Collector's Notebook: Fine Art and Taxes

For “Catherine” the moment was bittersweet. As her mother’s last will and testament were being read, the surviving middle-aged daughter discovered that, much to her surprise, she’d just inherited several prized artworks from her parents’ personal collection.

For as long as she could remember, Catherine*, a lone child, had grown up around paintings and sculpture. She watched her parents purchase works from living artists they knew, from galleries they visited while traveling, and at auction. Some were even created by fairly well-known names in Western and American art. 

Now, suddenly, Catherine was confronted with something that few offspring are prepared for: the potential financial implications of owning and inheriting fine art. Should she hold on to the works as keepsakes and possible investments or sell them? Should she give them to a museum, put them up at auction or make a donation to a favorite charitable organization and try to claim a tax deduction?

Today, with the parents of baby boomers reaching the ends of their lives, and with older boomers themselves entering their golden years, art collections large and small have begun transferring hands generationally in a wave that experts say is unprecedented. 

Any fan of PBS’s “Antiques Roadshow” knows the vicarious thrill that comes with the dream that a taken-for-granted piece of art is actually a winning lottery ticket just waiting to be cashed in. For most amateur art collectors, however, the reality is often less thrilling and far more complicated, according to two experts who deal with this sort of thing every day.

Alan Breus, a Southern Californian, is regarded as one of the top estate appraisers in the country. He’s spent decades advising prominent individuals, universities, charities, and brokerage and accounting firms about the potential value of collectible items ranging from fine art to rare documents, books, documentary films and many categories in-between.

Robert J. Koenke, meanwhile, is a professional appraiser based in Maryland. The former publisher of Wildlife Art magazine has, in more recent years, assisted art collectors across the country with putting values on their art. 

“Individual pieces of art and accumulated collections are very personal and very specific to the people who build them,” Breus says. “They come to reflect who a person is and are tied in some ways to their identity. It’s what they do in their free time and many of their friends, similarly, might also be collectors,” Breus says. “Trouble happens when people take their collections to heart while their kids couldn’t care less because the art doesn’t hold the same meaning. That’s why it’s important for the people who built the collection, if they care what happens to it after they’re gone, to ensure the transfer doesn’t cause problems.”

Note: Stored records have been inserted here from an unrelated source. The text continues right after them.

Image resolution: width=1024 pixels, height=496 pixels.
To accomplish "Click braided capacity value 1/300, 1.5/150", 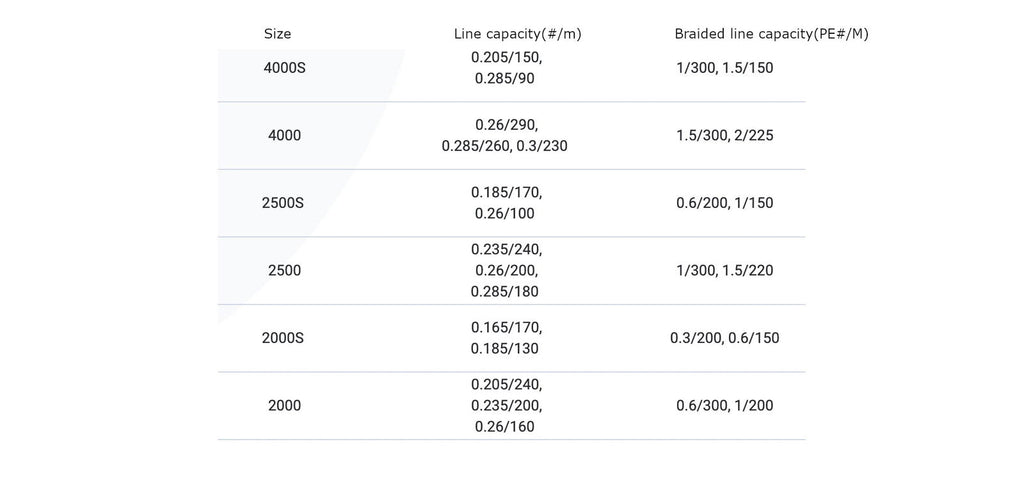I will pyautogui.click(x=725, y=68).
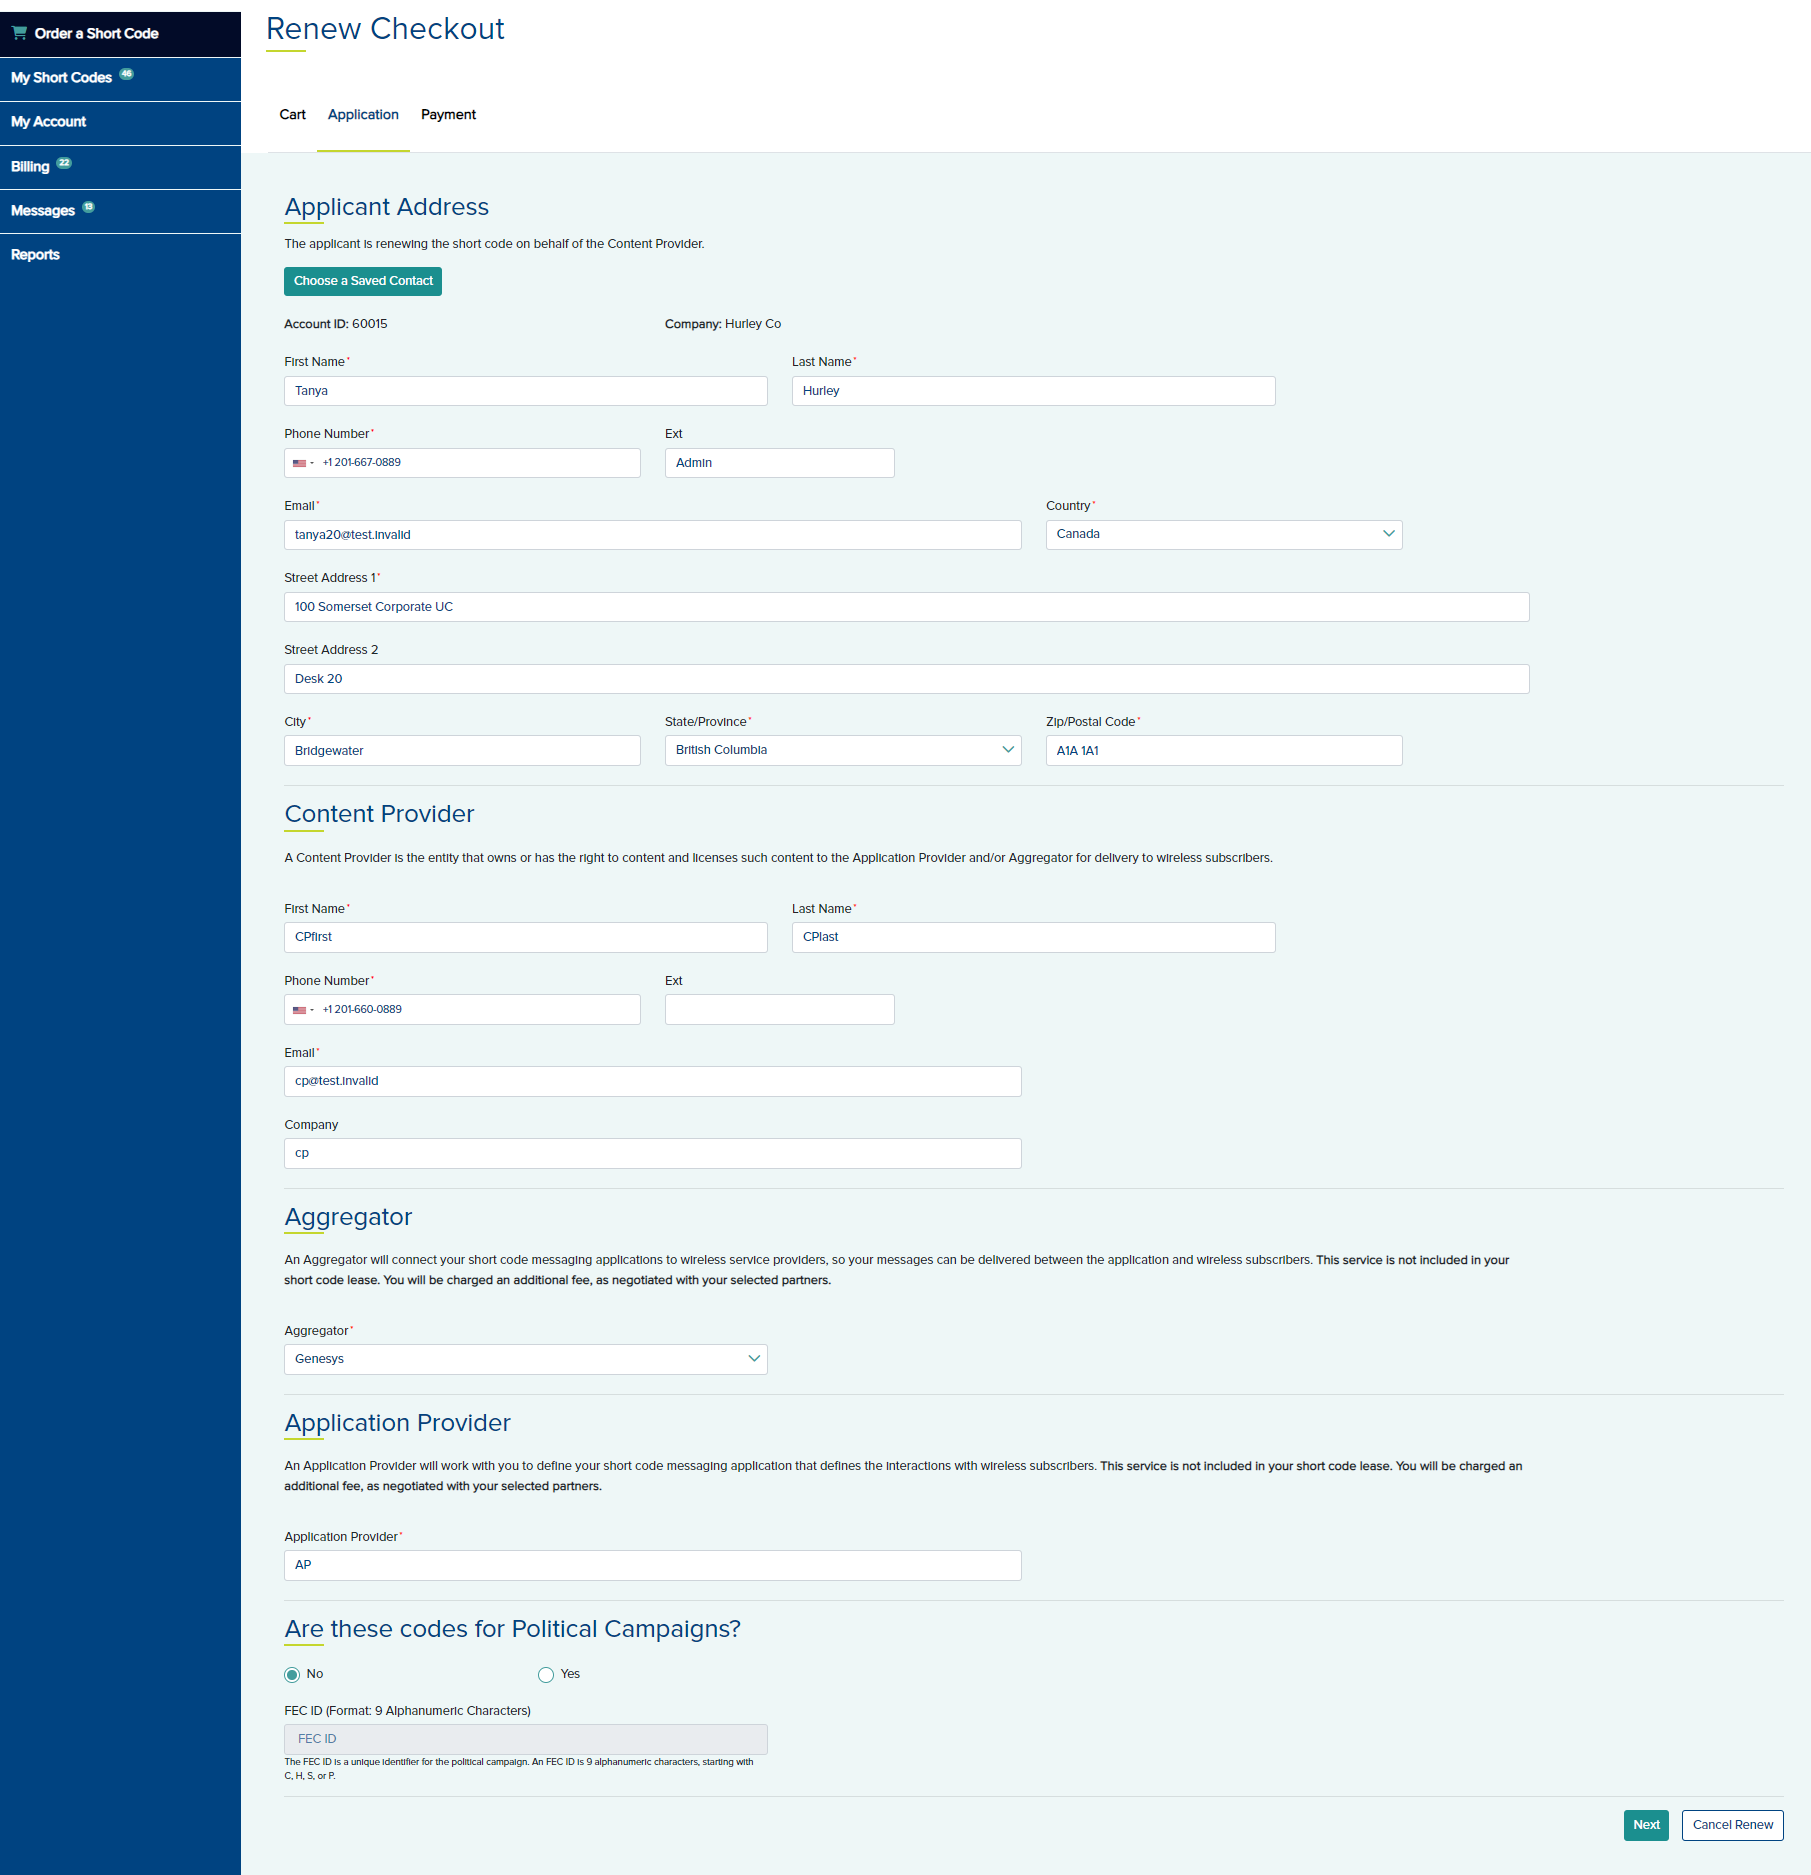
Task: Select Yes for Political Campaigns
Action: tap(546, 1675)
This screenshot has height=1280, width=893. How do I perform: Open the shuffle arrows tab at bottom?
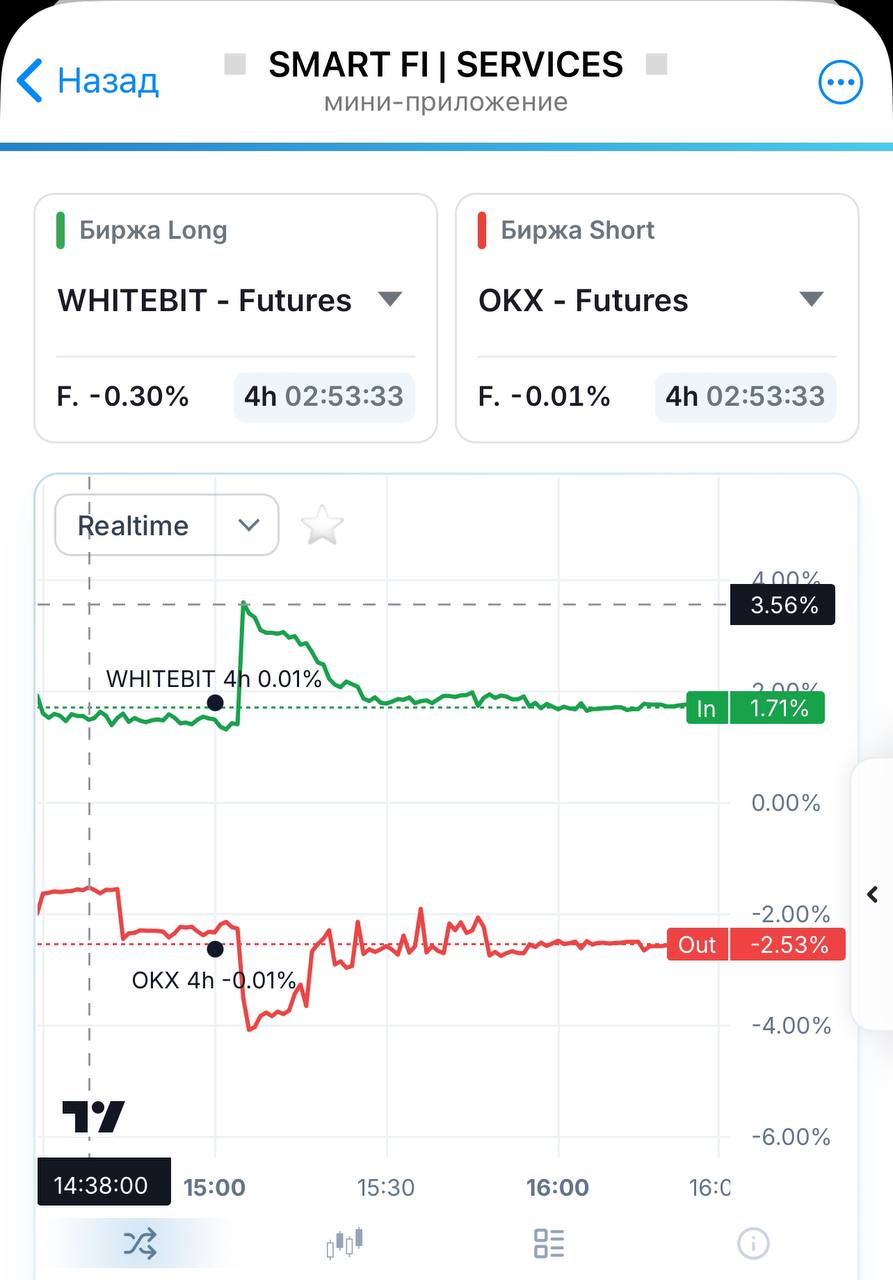(140, 1244)
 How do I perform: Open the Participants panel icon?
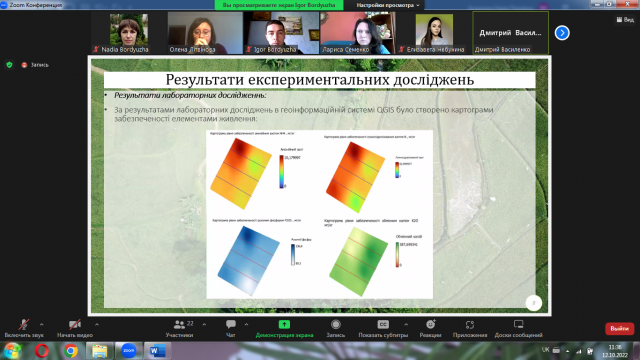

Tax implications for collecting art are established by fair market value, Breus says. Fair market value is the price that a willing buyer is willing to pay to a willing seller, neither being pressured to act. Established fair market value is based on records of sales for individual pieces or pieces created by comparable artists of comparable quality and professional stature. 

When it comes to artworks that come into possession from inheritance, dynamic tension can exist. In order to pay less estate taxes, a benefactor will want to have a work of inherited art set at the lowest level possible while the Internal Revenue Service, acting on behalf of Uncle Sam and U.S. taxpayers, will likely err on the higher side of an artwork’s established fair market value.

This is where the expertise of an appraiser in establishing a defensible baseline comes into play. Breus and Koenke can’t count the number of times that collectors trying to divest pieces have been disappointed, their expectations set by extrapolating prices based upon dealer or retail prices. While some artworks do indeed accrue market value over time, there is no guarantee that a price paid for a painting or sculpture yesterday or years ago will fetch the same amount today. 

Like all other commercial liquid assets, art markets tend to ebb and flow, influenced by overall economic conditions, demand for certain artists, quality and number of pieces that are available, perception of artists created by the media, and other factors.

The hassle of having to navigate these sometimes tricky tax waters, Breus says, can transform a moment of joy into a perceived burden, which is why enlisting licensed professionals is important. The downside is that seeking guidance comes with its own expense, but it can buy peace of mind.

* Editor’s Note: Catherine is not a real person. This article is intended to provide general information, not legal advice of any kind, and is no substitute for the reader seeking counsel from established professionals.